Herrick only shook his head.
"O Lord, it's rich!" laughed Huish. "It would really be a scrumptious
lark if it 'ad 'appened to somebody else! And what are we to do next? O,
my eye! with this bloomin' schooner, too?"
"That's the trouble," said Davis. "There's only one thing certain: it's
no use carting this old glass and ballast to Peru. No, _sir_, we're in a
hole."
"O my, and the merchant!" cried Huish; "the man that made this shipment!
He'll get the news by the mail brigantine; and he'll think of course
we're making straight for Sydney."
"Yes, he'll be a sick merchant," said the captain. "One thing: this
explains the Kanaka crew. If you're going to lose a ship, I would ask no
better myself than a Kanaka crew. But there's one thing it don't
explain; it don't explain why she came down Tahitiways."
"W'y, to lose her, you byby!" said Huish.
"A lot you know," said the captain. "Nobody wants to lose a schooner;
they want to lose her _on her course_, you skeericks! You seem to think
underwriters haven't got enough sense to come in out of the rain."
"Well," said Herrick, "I can tell you (I am afraid) why she came so far
to the eastward. I had it of Uncle Ned. It seems these two unhappy
devils, Wiseman and Wishart, were drunk on the champagne from the
beginning--and died drunk at the end."
The captain looked on the table.
"They lay in their two bunks, or sat here in this damned house," he
pursued, with rising agitation, "filling their skins with the accursed
stuff, till sickness took them. As they sickened and the fever rose,
they drank the more. They lay here howling and groaning, drunk and
dying, all in one. They didn't know where they were; they didn't care.

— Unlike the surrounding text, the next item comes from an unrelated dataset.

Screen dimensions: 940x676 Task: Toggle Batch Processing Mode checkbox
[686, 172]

They didn't even take the sun, it seems."
"Not take the sun?" cried the captain, looking up. "Sacred Billy! what a
crowd!"
"Well, it don't matter to Joe!" said Huish. "Wot are Wiseman and t'other
buffer to us?"
"A good deal, too," said the captain. "We're their heirs, I guess."
"It is a great inheritance," said Herrick.

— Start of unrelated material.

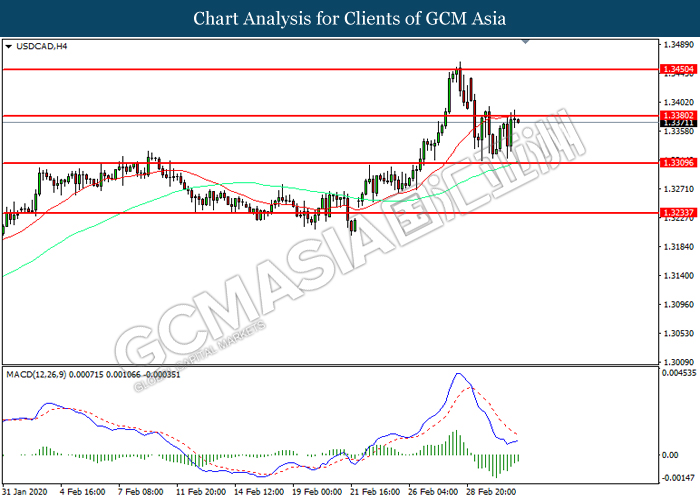Select the 1.32337 support price label
The width and height of the screenshot is (700, 500).
[x=678, y=212]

"Well, I don't know about that," returned Davis. "Appears to me as if it
might be worse. 'Tain't worth what the cargo would have been, of course,
at least not money down. But I'll tell you what it appears to figure up
to. Appears to me as if it amounted to about the bottom dollar of the
man in 'Frisco."
"'Old on," said Huish. "Give a fellow time; 'ow's this, umpire?"